Brief
Scan the data below for the string "button". Show every line where it turns up.

Data extracts

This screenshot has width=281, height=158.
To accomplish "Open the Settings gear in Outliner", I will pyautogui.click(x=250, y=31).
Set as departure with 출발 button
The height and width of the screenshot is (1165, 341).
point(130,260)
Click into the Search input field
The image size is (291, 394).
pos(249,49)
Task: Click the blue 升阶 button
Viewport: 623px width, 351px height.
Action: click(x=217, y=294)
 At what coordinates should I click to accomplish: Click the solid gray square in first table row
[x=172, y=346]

--

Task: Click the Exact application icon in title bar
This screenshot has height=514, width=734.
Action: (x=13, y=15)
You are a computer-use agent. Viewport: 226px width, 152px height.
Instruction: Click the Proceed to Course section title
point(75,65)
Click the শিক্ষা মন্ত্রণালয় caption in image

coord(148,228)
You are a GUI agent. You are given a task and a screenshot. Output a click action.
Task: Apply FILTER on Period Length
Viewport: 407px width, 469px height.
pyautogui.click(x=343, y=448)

---

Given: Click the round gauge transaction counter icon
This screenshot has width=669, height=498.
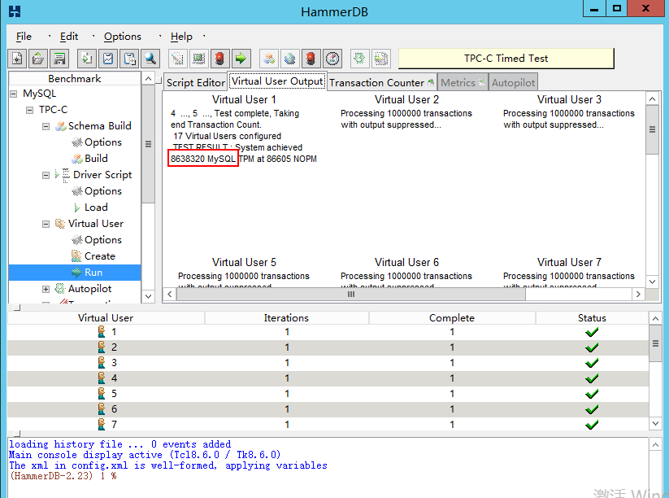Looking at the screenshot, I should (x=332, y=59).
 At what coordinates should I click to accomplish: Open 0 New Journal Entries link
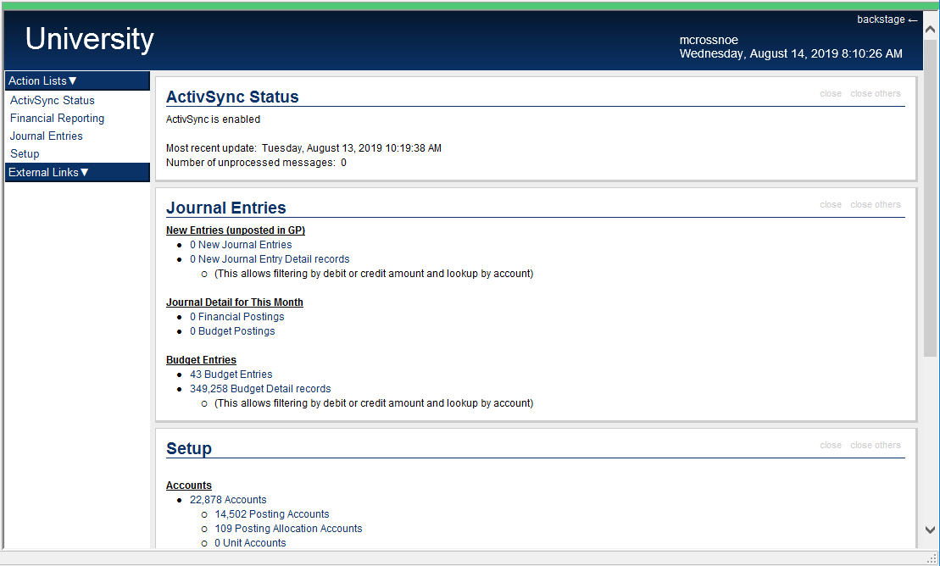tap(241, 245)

Output of the task
Set as departure with 출발 button
Task: Click the blue 升阶 button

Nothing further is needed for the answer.